Now, let's run the agent to extract knowledge and insights from the YouTube video transcript.

In [None]:
print("Analyzing the transcript. This may take a few moments...")
response = agent.run(agent.input_schema(chat_message='Perform your assignment on the YouTube video transcript present in your context. Do not reply with anything other than the output of the assignment.'))
print("Analysis complete!")

## Step 10: Format and Print the Response

Finally, let's convert the response to a dictionary, format it as a Markdown string, and print the response in a pretty Markdown format.

In [None]:
response_dict = response.model_dump()

def format_markdown_section(title, items):
    if isinstance(items, list):
        return f"## {title}\n" + "\n".join([f"- {item}" for item in items]) + "\n"
    return f"## {title}\n{items}\n"

markdown_string = ""
for key, value in response_dict.items():
    title = key.replace('_', ' ').title()
    markdown_string += format_markdown_section(title, value)

markdown_response = Markdown(markdown_string)
console.print(markdown_response)

## Conclusion

Congratulations! You've successfully created a YouTube knowledge extraction agent using the Atomic Agents library. Here's a summary of what we accomplished:

1. Set up the environment and installed necessary packages.
2. Configured the OpenAI API key securely.
3. Initialized components including the OpenAI client and YouTube transcript scraper tool.
4. Defined a system prompt to guide the agent's behavior.
5. Created a structured response model to format the extracted information.
6. Built a chat agent using the Atomic Agents library.
7. Extracted and processed a YouTube video transcript.
8. Ran the agent to analyze the transcript and generate insights.
9. Formatted and displayed the results in a readable Markdown format.

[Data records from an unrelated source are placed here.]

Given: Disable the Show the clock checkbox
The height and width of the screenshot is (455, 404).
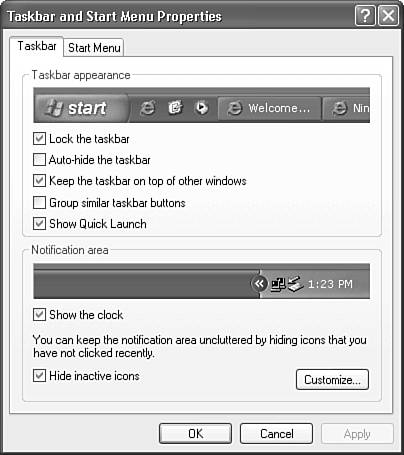Looking at the screenshot, I should 39,315.
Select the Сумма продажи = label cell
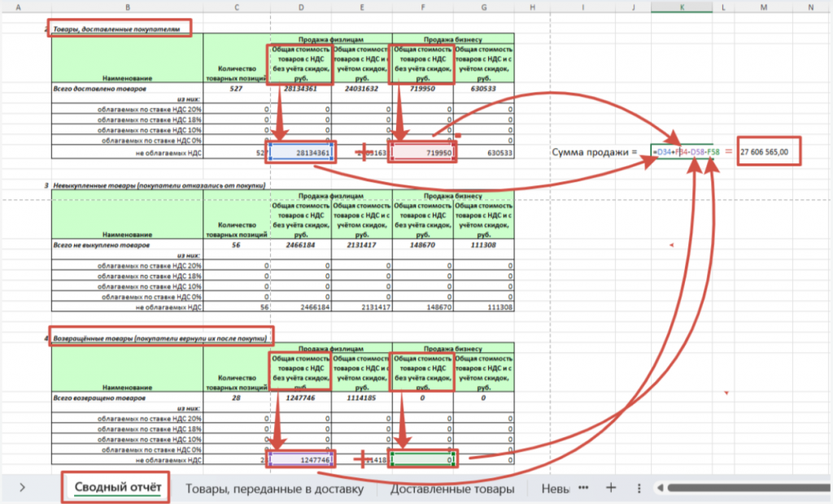833x504 pixels. (x=594, y=152)
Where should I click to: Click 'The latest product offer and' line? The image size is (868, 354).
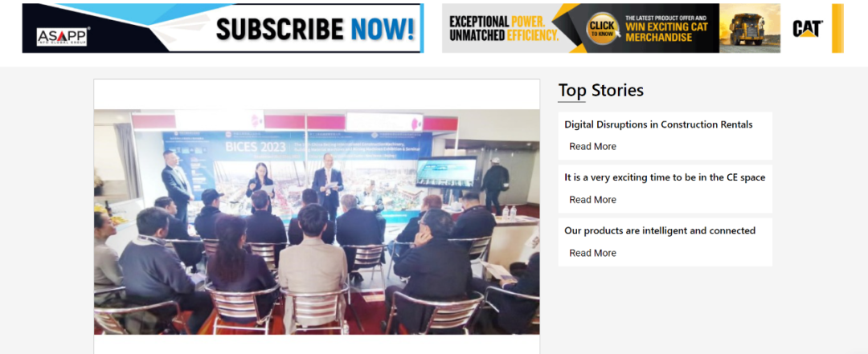coord(666,18)
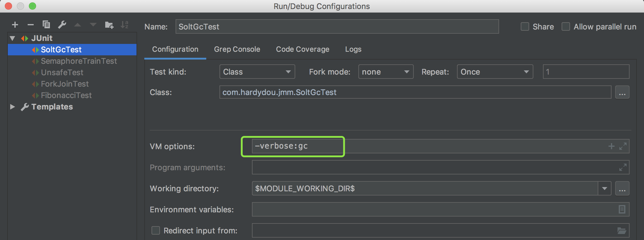The width and height of the screenshot is (644, 240).
Task: Expand the Templates tree node
Action: click(x=12, y=107)
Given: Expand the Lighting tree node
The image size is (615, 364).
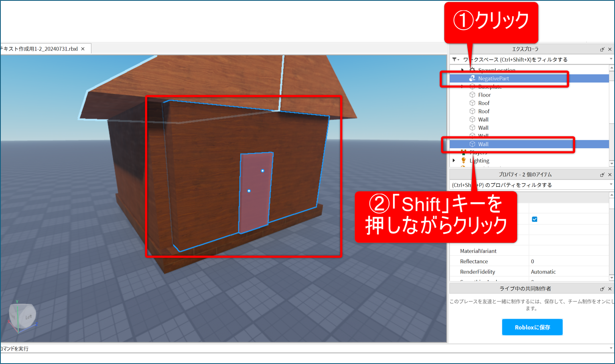Looking at the screenshot, I should coord(454,160).
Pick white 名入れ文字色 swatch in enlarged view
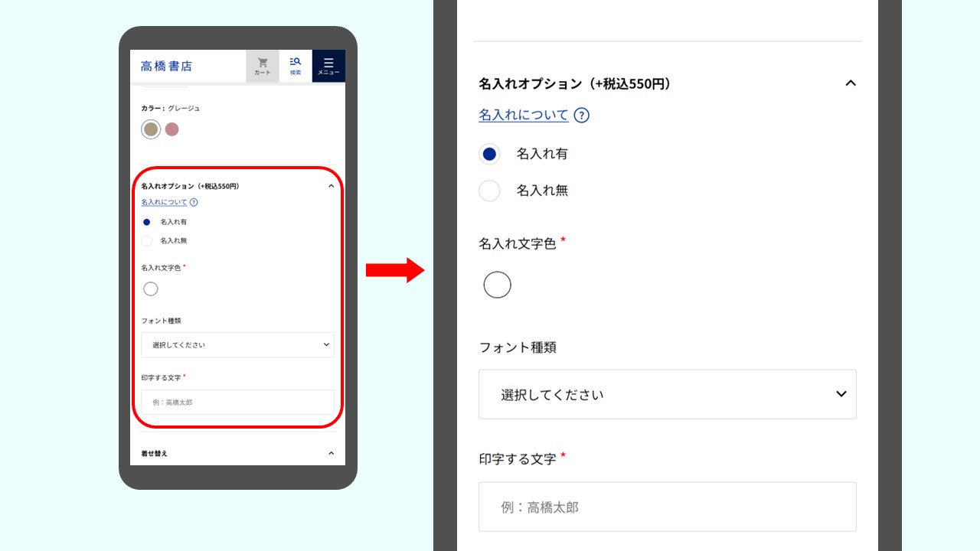Image resolution: width=980 pixels, height=551 pixels. [497, 285]
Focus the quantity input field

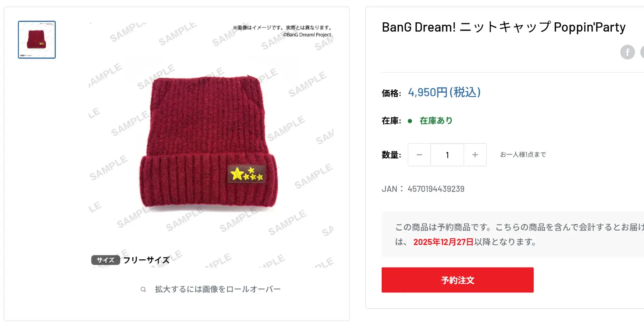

This agent can be further customized by modifying the system prompt information, response model, and other components to suit specific requirements. For example, you could adapt it to focus on different aspects of the video content or integrate it with other tools and APIs.

Remember to handle API keys securely in your projects, especially when sharing or deploying your code.